━━━ EXTRACT PROVIDED

From 1e3bac71c5053c99d438771fc9fa5082ae5d90aa Mon Sep 17 00:00:00 2001
From: "Steven Rostedt (VMware)" <rostedt@goodmis.org>
Date: Wed, 21 Jul 2021 11:00:53 -0400
Subject: tracing/histogram: Rename "cpu" to "common_cpu"

Currently the histogram logic allows the user to write "cpu" in as an
event field, and it will record the CPU that the event happened on.

The problem with this is that there's a lot of events that have "cpu"
as a real field, and using "cpu" as the CPU it ran on, makes it
impossible to run histograms on the "cpu" field of events.

For example, if I want to have a histogram on the count of the
workqueue_queue_work event on its cpu field, running:

 ># echo 'hist:keys=cpu' > events/workqueue/workqueue_queue_work/trigger

Gives a misleading and wrong result.

Change the command to "common_cpu" as no event should have "common_*"
fields as that's a reserved name for fields used by all events. And
this makes sense here as common_cpu would be a field used by all events.

Now we can even do:

 ># echo 'hist:keys=common_cpu,cpu if cpu < 100' > events/workqueue/workqueue_queue_work/trigger
 ># cat events/workqueue/workqueue_queue_work/hist
 # event histogram
 #
 # trigger info: hist:keys=common_cpu,cpu:vals=hitcount:sort=hitcount:size=2048 if cpu < 100 [active]
 #

 { common_cpu:          0, cpu:          2 } hitcount:          1
 { common_cpu:          0, cpu:          4 } hitcount:          1
 { common_cpu:          7, cpu:          7 } hitcount:          1
 { common_cpu:          0, cpu:          7 } hitcount:          1
 { common_cpu:          0, cpu:          1 } hitcount:          1
 { common_cpu:          0, cpu:          6 } hitcount:          2
 { common_cpu:          0, cpu:          5 } hitcount:          2
 { common_cpu:          1, cpu:          1 } hitcount:          4
 { common_cpu:          6, cpu:          6 } hitcount:          4
 { common_cpu:          5, cpu:          5 } hitcount:         14
 { common_cpu:          4, cpu:          4 } hitcount:         26
 { common_cpu:          0, cpu:          0 } hitcount:         39
 { common_cpu:          2, cpu:          2 } hitcount:        184

Now for backward compatibility, I added a trick. If "cpu" is used, and
the field is not found, it will fall back to "common_cpu" and work as
it did before. This way, it will still work for old programs that use
"cpu" to get the actual CPU, but if the event has a "cpu" as a field, it
will get that event's "cpu" field, which is probably what it wants
anyway.

━━━━━━

▸ **WHAT YOU NEED TO DO**
**1.** In the histogram patch, list every distinct common_cpu value that appears in the sample output.
**2.** According to the histogram patch, what happens when "cpu" is used as a key but the event has no field by that name?
**3.** Extend the histogram patch description past its final sentence.

━━━ STORED DATA

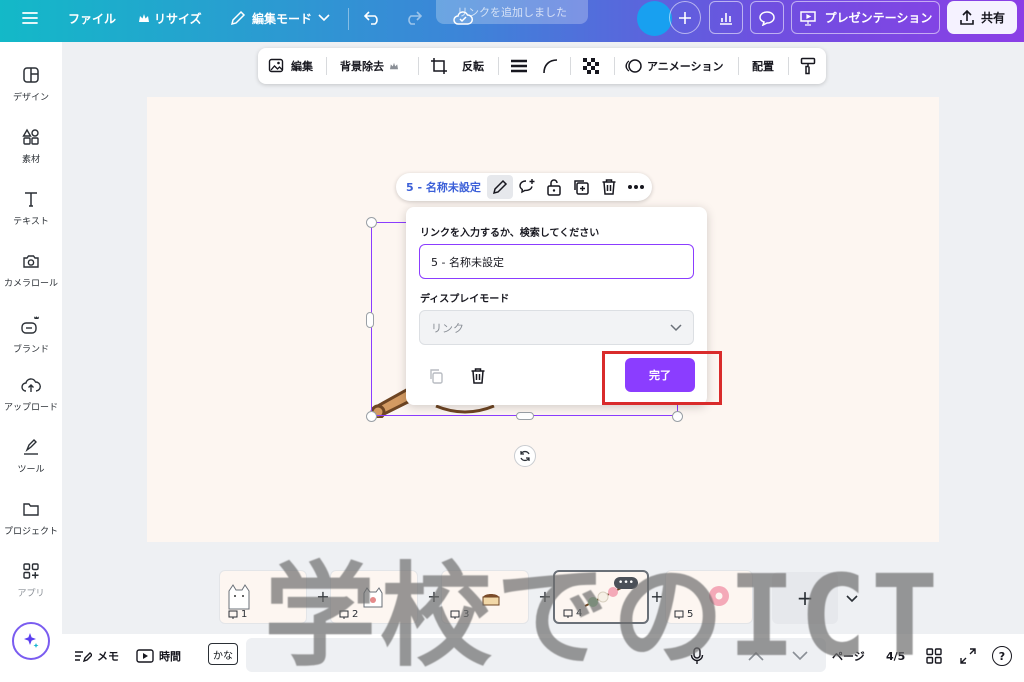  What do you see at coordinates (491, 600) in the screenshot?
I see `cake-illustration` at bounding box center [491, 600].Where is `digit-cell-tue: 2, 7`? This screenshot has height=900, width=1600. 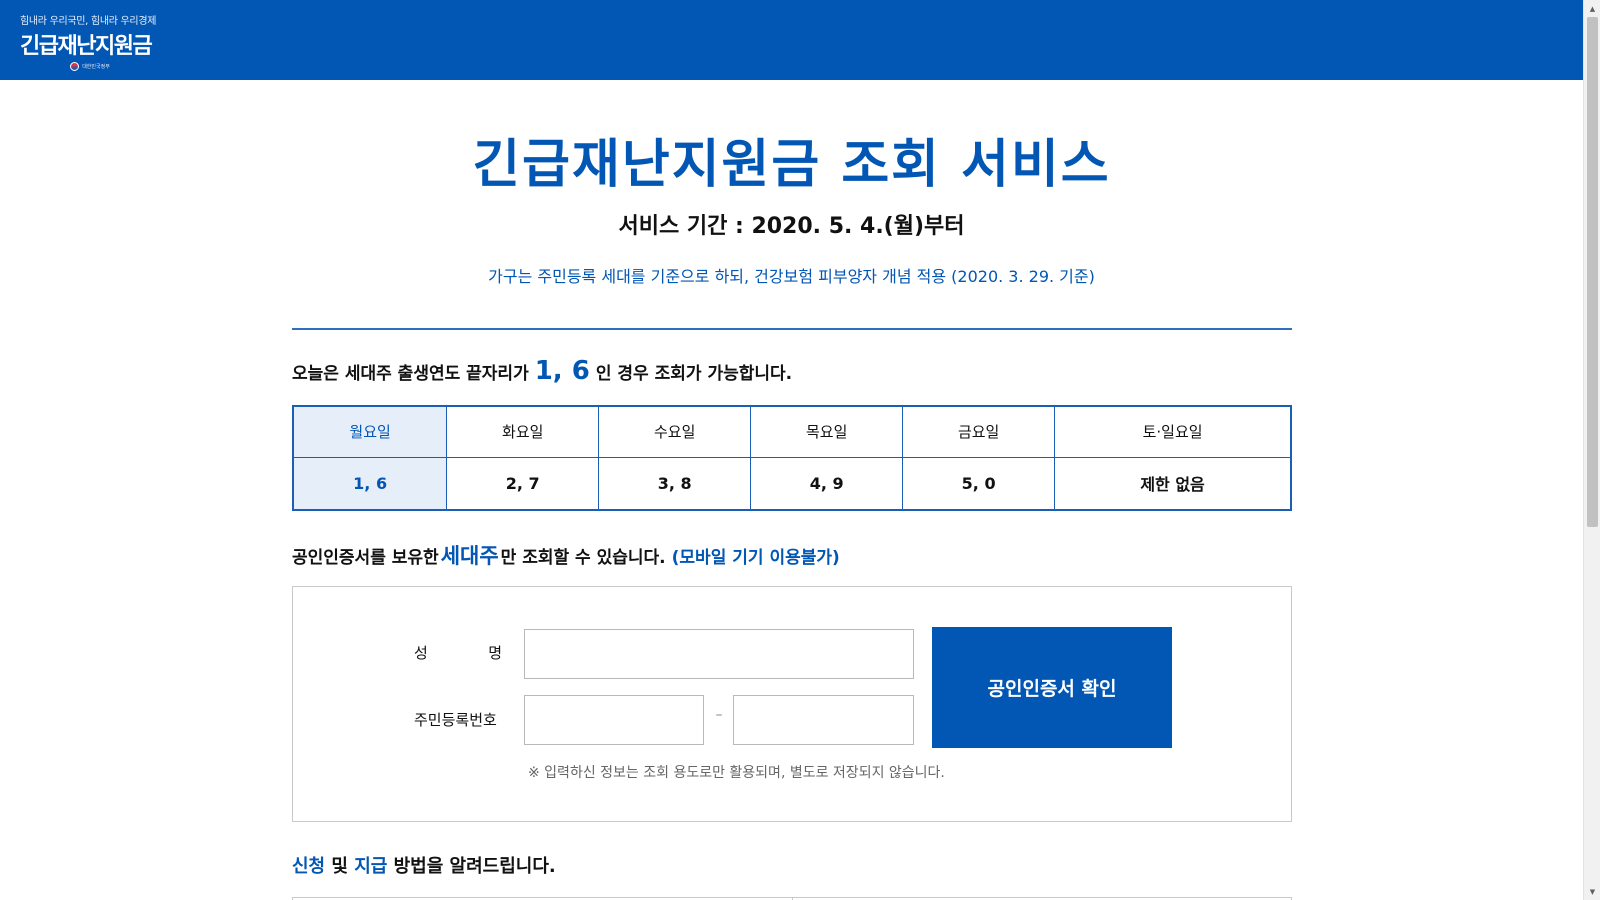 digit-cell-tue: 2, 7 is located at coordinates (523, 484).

━━━━━━

▸ **SOLVED TASKS**
**1.** 0, 1, 2, 4, 5, 6, 7

**2.** It falls back to "common_cpu" and works as it did before.

**3.**
I updated the tracefs/README to include documentation about both the
common_timestamp and the common_cpu. This way, if that text is present in
the README, then an application can know that common_cpu is supported over
just plain "cpu".

Link: https://lkml.kernel.org/r/20210721110053.26b4f641@oasis.local.home

Cc: Namhyung Kim <namhyung@kernel.org>
Cc: Ingo Molnar <mingo@kernel.org>
Cc: Andrew Morton <akpm@linux-foundation.org>
Cc: stable@vger.kernel.org
Fixes: 8b7622bf94a44 ("tracing: Add cpu field for hist triggers")
Reviewed-by: Tom Zanussi <zanussi@kernel.org>
Reviewed-by: Masami Hiramatsu <mhiramat@kernel.org>
Signed-off-by: Steven Rostedt (VMware) <rostedt@goodmis.org>
---
 kernel/trace/trace.c             |  4 ++++
 kernel/trace/trace_events_hist.c | 22 ++++++++++++++++------
 2 files changed, 20 insertions(+), 6 deletions(-)

(limited to 'kernel')

diff --git a/kernel/trace/trace.c b/kernel/trace/trace.c
index f8b80b5bab71..c59dd35a6da5 100644
--- a/kernel/trace/trace.c
+++ b/kernel/trace/trace.c
@@ -5609,6 +5609,10 @@ static const char readme_msg[] =
 	"\t            [:name=histname1]\n"
 	"\t            [:<handler>.<action>]\n"
 	"\t            [if <filter>]\n\n"
+	"\t    Note, special fields can be used as well:\n"
+	"\t            common_timestamp - to record current timestamp\n"
+	"\t            common_cpu - to record the CPU the event happened on\n"
+	"\n"
 	"\t    When a matching event is hit, an entry is added to a hash\n"
 	"\t    table using the key(s) and value(s) named, and the value of a\n"
 	"\t    sum called 'hitcount' is incremented.  Keys and values\n"
diff --git a/kernel/trace/trace_events_hist.c b/kernel/trace/trace_events_hist.c
index 16a9dfc9fffc..34325f41ebc0 100644
--- a/kernel/trace/trace_events_hist.c
+++ b/kernel/trace/trace_events_hist.c
@@ -1111,7 +1111,7 @@ static const char *hist_field_name(struct hist_field *field,
 		 field->flags & HIST_FIELD_FL_ALIAS)
 		field_name = hist_field_name(field->operands[0], ++level);
 	else if (field->flags & HIST_FIELD_FL_CPU)
-		field_name = "cpu";
+		field_name = "common_cpu";
 	else if (field->flags & HIST_FIELD_FL_EXPR ||
 		 field->flags & HIST_FIELD_FL_VAR_REF) {
 		if (field->system) {
@@ -1991,14 +1991,24 @@ parse_field(struct hist_trigger_data *hist_data, struct trace_event_file *file,
 		hist_data->enable_timestamps = true;
 		if (*flags & HIST_FIELD_FL_TIMESTAMP_USECS)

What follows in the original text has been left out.